---------- Text block

Original poster: "Jim Lux by way of Terry Fritz <twftesla-at-qwest-dot-net>" <jimlux-at-earthlink-dot-net>

Actually, this behavior is reflected in the empirical tables which have
different voltages for the polarities for rod/plane gaps.  For sphere gaps,
the general thing is that the spheres are big enough that the field is close
to uniform, and, anyway, the gap is symmetrical.

There is some stuff in Bazelyan and Raizer on this, too... since it is of
practical use in HVDC transmission..
----- Original Message -----
From: "Tesla list" <tesla-at-pupman-dot-com>
To: <tesla-at-pupman-dot-com>
Sent: Saturday, April 06, 2002 7:30 PM
Subject: Re: are voltage data Was: ark voltage


> Original poster: "Antonio Carlos M. de Queiroz by way of Terry Fritz
<twftesla-at-qwest-dot-net>" <acmq-at-compuland-dot-com.br>
>
> Tesla list wrote:
> >
> > Original poster: "Barton B. Anderson by way of Terry Fritz
> <twftesla-at-qwest-dot-net>" <tesla123-at-pacbell-dot-net>
>
> >...there are
> > many other interesting properties to explore which hopefully will lead
to a
> > better understanding
> > of our gaps.

--------------------
---------- Dataset records

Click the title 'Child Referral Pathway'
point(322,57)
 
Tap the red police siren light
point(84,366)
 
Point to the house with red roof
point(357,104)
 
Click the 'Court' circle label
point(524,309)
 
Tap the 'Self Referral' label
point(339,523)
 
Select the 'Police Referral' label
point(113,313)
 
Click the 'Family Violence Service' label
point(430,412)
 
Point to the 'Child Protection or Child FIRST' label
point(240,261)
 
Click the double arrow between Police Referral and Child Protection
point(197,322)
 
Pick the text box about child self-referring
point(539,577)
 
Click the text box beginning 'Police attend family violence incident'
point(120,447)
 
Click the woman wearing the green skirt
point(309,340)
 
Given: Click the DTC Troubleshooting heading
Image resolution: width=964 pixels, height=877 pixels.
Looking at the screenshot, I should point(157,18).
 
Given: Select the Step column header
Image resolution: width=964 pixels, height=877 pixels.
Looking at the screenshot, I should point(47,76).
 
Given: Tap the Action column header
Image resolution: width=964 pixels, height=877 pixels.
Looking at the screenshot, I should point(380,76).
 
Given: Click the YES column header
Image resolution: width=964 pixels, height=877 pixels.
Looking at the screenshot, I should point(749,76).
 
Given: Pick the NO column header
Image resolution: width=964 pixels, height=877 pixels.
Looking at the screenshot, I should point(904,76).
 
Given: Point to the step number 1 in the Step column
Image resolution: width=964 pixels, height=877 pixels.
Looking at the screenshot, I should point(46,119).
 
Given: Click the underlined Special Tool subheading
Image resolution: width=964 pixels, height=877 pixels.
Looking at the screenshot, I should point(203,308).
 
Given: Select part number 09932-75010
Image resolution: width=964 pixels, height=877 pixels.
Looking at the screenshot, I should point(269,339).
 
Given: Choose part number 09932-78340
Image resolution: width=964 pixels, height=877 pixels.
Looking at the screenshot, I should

--------------------

▶ [Written tasks]
1: According to the mailing-list message on spark gaps, why is the field in sphere gaps close to uniform?
2: Reproduce the mailing-list message on spark gaps from "Actually, this behavior" to "in HVDC transmission..".
3: Write what follows the last line of the mailing-list message on spark gaps.

▶ [Set of answers]
1: The spheres are big enough that the field is close to uniform.

2:
Actually, this behavior is reflected in the empirical tables which have
different voltages for the polarities for rod/plane gaps.  For sphere gaps,
the general thing is that the spheres are big enough that the field is close
to uniform, and, anyway, the gap is symmetrical.

There is some stuff in Bazelyan and Raizer on this, too... since it is of
practical use in HVDC transmission..

3:
>
> Something that I have never seen quantified is the apparent difference
> in breakdown voltage for positive and negative terminals, and the weird
> behavior of ball-plane gaps, that produce sparks (capacitor discharge)
> practically only when the ball is the positive side. With opposite
> polarity there is just corona, or very short sparks.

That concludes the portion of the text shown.